**Instructions:**
[A] In the humble-brag blog post, what did the writer eat for breakfast?
[B] Using the humble-brag blog post, explain why the writer puts a dirty dish straight back into the dishwasher without scrubbing it first.
[C] Carry on the humble-brag blog post and its reader comments from where it stops.

I don’t want to brag, but today for breakfast I ate peanut butter smeared on a hamburger bun. Because that’s just how awesome I am at life right now.
I don’t want to brag, but when I take a dirty dish out of the dishwasher nine times out of ten I’m putting it right back in without trying to scrub it first. Just because it didn’t get completely clean the first time doesn’t mean it won’t the seventh time.
I don’t want to brag, but today I tried to call Chris, my mom, dad, sister, and brother to tell them some exciting news I just found out and not one of them answered. Literally not one.
I don’t want to brag, but right now I have a grey tooth. Life just doesn’t get any better.
I don’t want to brag, but the most productive part of my day is definitely the two minutes while the microwave is heating something up for me.
I don’t want to brag, but last week I was on the bus wearing a baseball cap and a little kid said “excuse me mister.” And he was talking to me. As in “Mr. Wolfe.”
I don’t want to brag, but last night I watched my basketball highlight tape from high school and I teared up.
I don’t want to brag, but people on Linkedin keep endorsing me for stuff I didn’t even know I was good at.
I don’t want to brag, but last night I spent almost an hour getting wrapped up in the lives of famous high school cheerleaders on Instagram. I’m pretty sure I’ve figured out who’s friends with who, and who’s dating who. I think I might start writing fan fiction about them.
I don’t want to brag, but I’m planning on having an Easter egg hunt this weekend by myself. In the words of Jesus, #YOLT.
oh man, the gray tooth is rough, I'm sorry. I got BARKED at by a guy last week when I was walking to the subway. And I know it wasn't some sort of "street" pickup tactic because I was looking busted. Hope that makes you feel a little better about being called "mister." Great post as always.
I love the adjective "busted" and always forget it exists until someone else uses it, and i swear im gonna use it all the time. Then i promptly forget.
I could not love your sarcasm more.
bahahahhaha. HILARIOUS. This needs to be a weekly thing. For realz
I would love to steal this post and do one myself. Could you make a link up one of these days?
In the words of Jesus "YOLT" … you my friend are hilarious!
Hahahahaa I'm dying at the hashtag… I've seen shirts for kids that say Jesus Saves Bro so I am thinking they need to make a #YOLT one too
The cheerleaders of Instagram is such a "thing" it cracks me up. I was following a few for a while but not anymore. I guess it was just a phase.
HAHAHA love this!
you don't mean to brag but you totally nailed your I don't mean to brag blog post and video!
What is this Linkedin, stuff?
OMG YOLT. Dying so hard right now.
This is why dogs need cell phones. Because you know Harlow would answer. And you KNOW he'd be excited for you!!!
oh my god. hilarious. i am jealous of your easter egg hunt, i miss those things!
xo. jenn @ hello, rigby!
Uhh the fan fiction comment…I actually spit water out of my mouth. So freaking funny.

[Extracted items]
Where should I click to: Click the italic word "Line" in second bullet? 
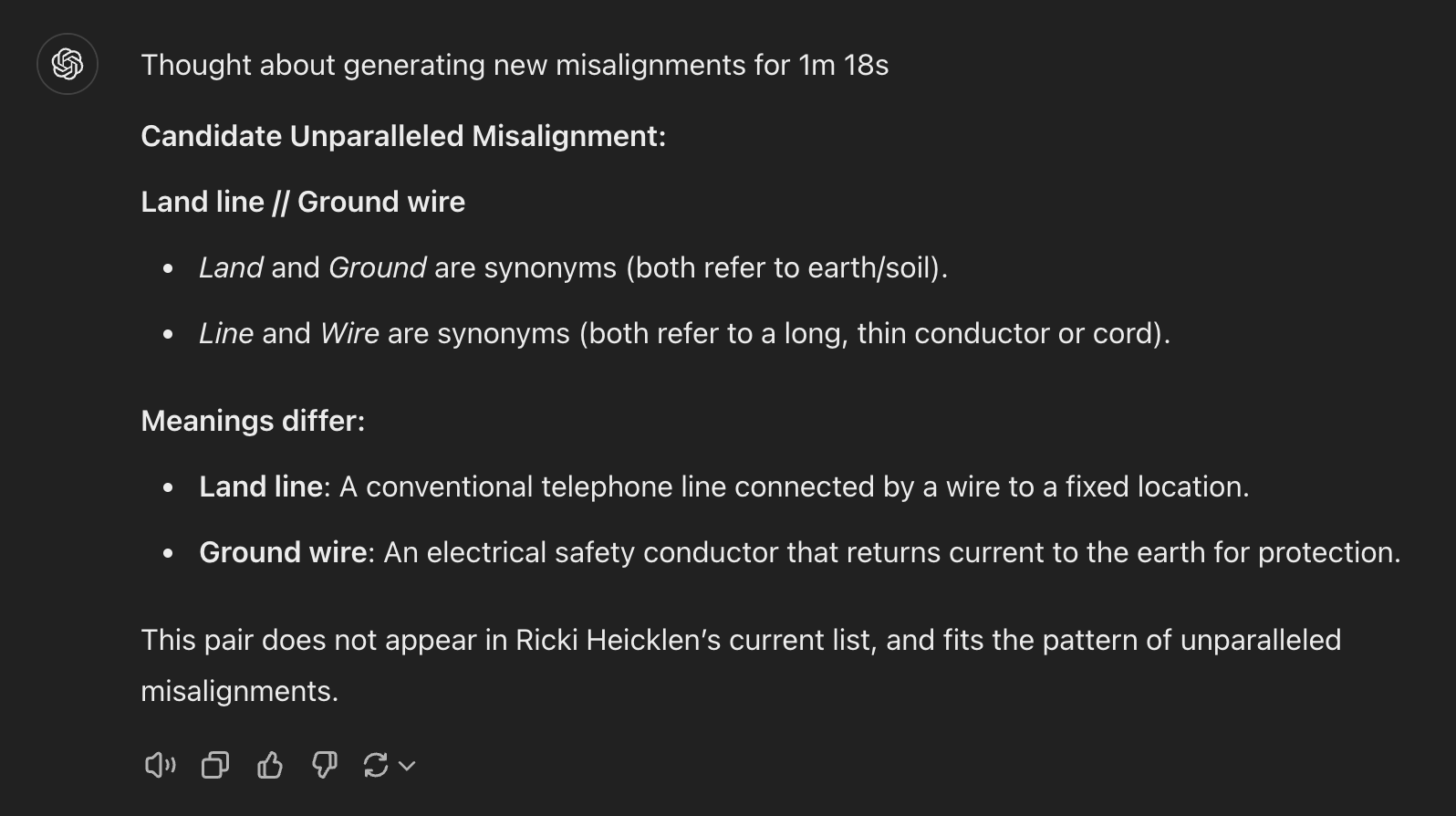(x=226, y=333)
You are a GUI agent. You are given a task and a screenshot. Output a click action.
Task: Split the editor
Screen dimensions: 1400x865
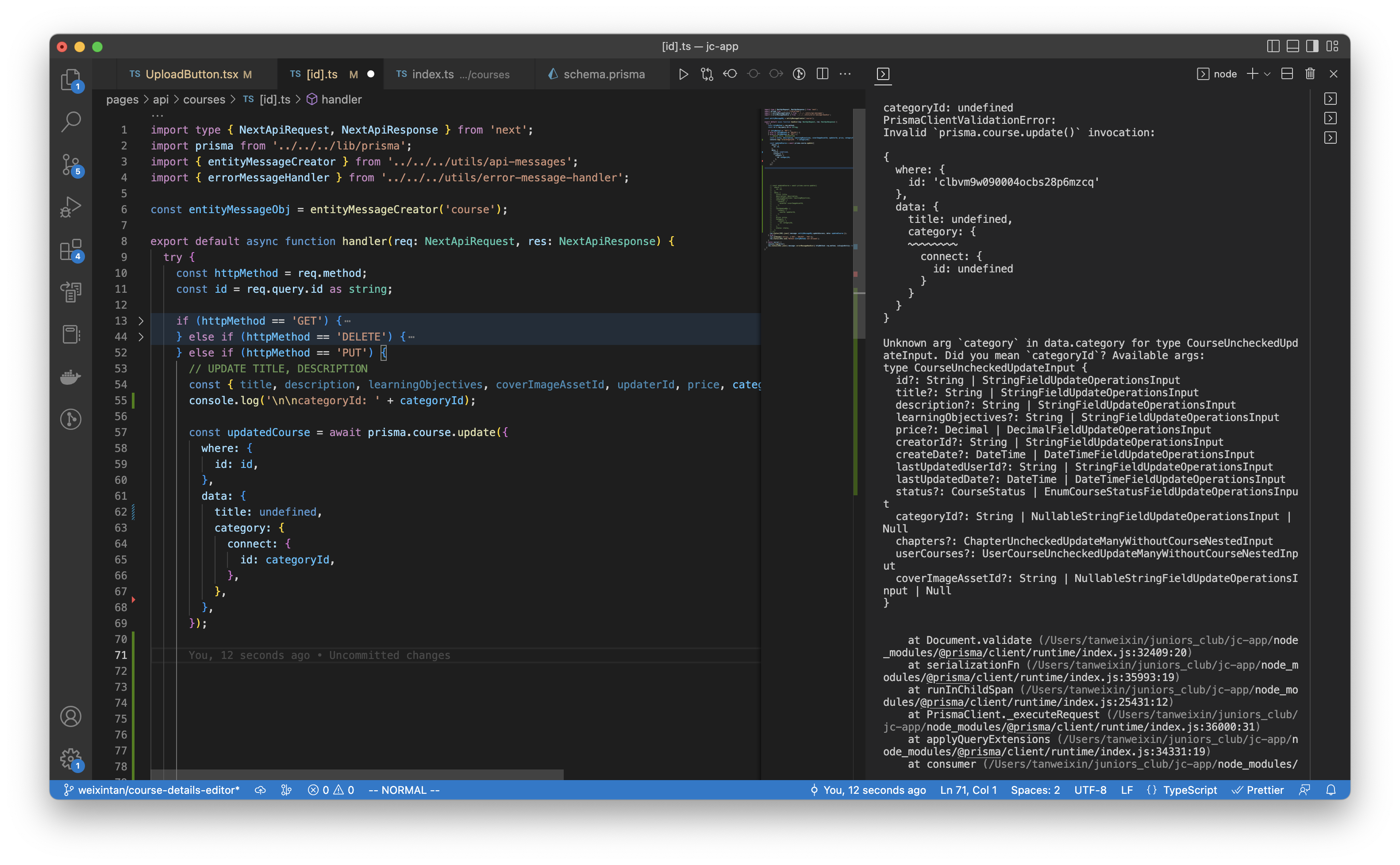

**Answers for the tasks:**
[A] Peanut butter smeared on a hamburger bun.

[B] The writer reasons that a dish that didn't get completely clean the first time might still get clean on a later run, such as the seventh time.

[C]
You are hilarious! I love your videos and the way you share these things. I especially laughed at the Styrofoam cup thing. I've been there.
I honestly was thinking the same thing about LinkedIn today as well!? Dom get it!?
not to brag but…im loving your blog!!
Someone endorsed my culinary skills the other day. I was all… AHAHAHAHAHAHAHA and then I got my Mr.Noodles out of the microwave.
Okay that part about the cheerleaders on Instagram……I just about died. Why is their lives so much cooler then ours right????
I am definitely using #YOLT for my FB status on Sunday. Jesus won't mind. You shldnt either.
Haha #YOLT 🙂 I hate when you get exciting news and then no one answers so you can brag about it!
LOL the dishwasher, I do that sometimes, although you know the 7th time is a bit worrysome, perhaps the mean machine isn´t working as it should hahaha.
LOL penis necklace!
YOLT – LOVE it. ; )
bisous
Suzanne
HAHAHA I do the same thing on a regular basis with the dishwasher. Cleaning those dishes is the dishwasher's job. Not mine.
You're hilarious. Legit. (Yes, I said legit.)
yolt!? im dying. and dee is the best so even though you're prettier than her. i HATE when i try to call people when im excited and no one answers. thats the worst.
"I'm pretty sure someone who's wearing a penis necklace can't call me a whoreface!"
Seriously you are so funny.
sounds like you're having fun! http://thewanderlusthasgotme.blogspot.co.uk/
yolt…i love it.
#YOLT is the best thing ever.
Mr. Wolfe. As in Wolfe of Wall Street. #Baller
I know we've talked about this but the teeny bop cheerleaders on insta are so fascinating.
omg we've all been there when the dog poops twice and you don't have a bag. I've used a number of things before, from stealing people's newspaper bags to trash to a wet piece of cardboard once….that last one was SUPER regrettable – I'm sure you can imagine what that's like. I needed a hand wash STAT.
Way too funny! I mean really…what is with the LinkedIn Endorsing thing? How does someone I've never met know what I'm good at?
You should totally make a VLOG link up.
Mine would go something like….
I don't mean to brag but…. my longest relationship with a man is with my gynecologist. #itsworkingout
You are hysterical!
This post cracked me up thank you for making me laugh it felt good and made me cough and I sounded like I was choking so maybe not that good come to think of it
YOLT! #dying #dead.
Toast the hamburger bun next time.. it makes your "dining" experience that much more fancy!
Dying at the instagram stalking on! I find myself doing the same!!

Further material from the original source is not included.